EXCERPT
┌──
Yesterday, China announced a 4 trillion yuan (about $570 billion) stimulus package to be implemented over the next two years to “loosen credit conditions, cut taxes and embark on a massive infrastructure spending program in a wide-ranging effort to offset adverse global economic conditions by boosting domestic demand.” In its announcement, China’s State Council explained that “higher investment must be able to facilitate economic restructuring, promote growth potential by channeling investment to where it's most needed and spur private consumption. Although the economy has maintained double-digit growth for years, fixed-asset investment and exports have dwarfed consumption as the two pillars of expansion. With global recession clearly in view, China must sustain itself by exploiting the domestic market to offset weaker demand abroad.”

Today, following an executive meeting of the State Council, China made a second announcement detailing a ten-step plan to enhance domestic consumption and growth under the stimulus package. The steps include:

  • Housing: Building more affordable and low-rent housing and speeding the clearing of slums.
└──
TASK LIST
**a.** List the three measures the passage on China's stimulus package says the package will use to offset adverse global economic conditions.
**b.** For each statement, say whether it agrees with the passage on China's stimulus package, and quote the words that decide it: (i) The package is to be implemented over three years. (ii) Fixed-asset investment and exports have dwarfed consumption as drivers of expansion. (iii) The ten-step plan was announced after an executive meeting of the State Council.
**c.** According to the passage on China's stimulus package, why does the State Council say China must exploit its domestic market?
The records that come after this passage have no connection to China's stimulus package.

EXERCISE DATA
┌──
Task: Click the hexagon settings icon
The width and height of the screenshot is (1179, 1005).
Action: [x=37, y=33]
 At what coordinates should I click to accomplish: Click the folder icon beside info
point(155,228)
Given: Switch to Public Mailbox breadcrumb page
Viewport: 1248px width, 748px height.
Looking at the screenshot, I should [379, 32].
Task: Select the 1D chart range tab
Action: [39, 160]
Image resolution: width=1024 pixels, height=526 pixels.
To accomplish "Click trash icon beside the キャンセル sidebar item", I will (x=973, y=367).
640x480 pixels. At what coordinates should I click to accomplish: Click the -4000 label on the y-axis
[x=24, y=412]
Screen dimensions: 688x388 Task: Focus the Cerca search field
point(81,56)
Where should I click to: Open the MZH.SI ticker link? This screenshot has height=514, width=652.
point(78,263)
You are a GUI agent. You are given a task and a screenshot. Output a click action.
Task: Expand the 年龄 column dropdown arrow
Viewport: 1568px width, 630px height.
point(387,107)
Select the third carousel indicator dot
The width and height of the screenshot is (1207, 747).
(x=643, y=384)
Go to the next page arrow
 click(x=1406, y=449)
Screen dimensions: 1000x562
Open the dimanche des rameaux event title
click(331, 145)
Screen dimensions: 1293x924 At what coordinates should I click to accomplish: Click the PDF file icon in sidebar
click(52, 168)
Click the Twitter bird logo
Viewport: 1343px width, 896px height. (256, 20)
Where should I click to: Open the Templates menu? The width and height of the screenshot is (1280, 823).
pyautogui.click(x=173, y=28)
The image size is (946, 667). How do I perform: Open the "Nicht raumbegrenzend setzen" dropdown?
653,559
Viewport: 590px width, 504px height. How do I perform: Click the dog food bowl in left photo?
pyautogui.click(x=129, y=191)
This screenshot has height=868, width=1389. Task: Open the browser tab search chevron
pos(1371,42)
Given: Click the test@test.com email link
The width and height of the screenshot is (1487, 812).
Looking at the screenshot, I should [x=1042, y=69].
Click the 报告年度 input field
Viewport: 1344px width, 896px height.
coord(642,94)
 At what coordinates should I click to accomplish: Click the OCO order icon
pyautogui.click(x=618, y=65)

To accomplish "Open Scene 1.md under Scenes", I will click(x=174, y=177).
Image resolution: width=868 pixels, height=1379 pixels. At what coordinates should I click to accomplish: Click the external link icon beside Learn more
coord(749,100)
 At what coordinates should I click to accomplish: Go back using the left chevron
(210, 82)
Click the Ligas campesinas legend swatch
└──
RESPONSES TO THE EXERCISE
**a.**
1. Loosening credit conditions
2. Cutting taxes
3. Embarking on a massive infrastructure spending program

**b.**
(i) No: "to be implemented over the next two years"
(ii) Yes: "fixed-asset investment and exports have dwarfed consumption as the two pillars of expansion"
(iii) Yes: "following an executive meeting of the State Council, China made a second announcement detailing a ten-step plan"

**c.** With a global recession clearly in view, demand abroad is weakening. China must exploit the domestic market to offset that weaker foreign demand and sustain itself.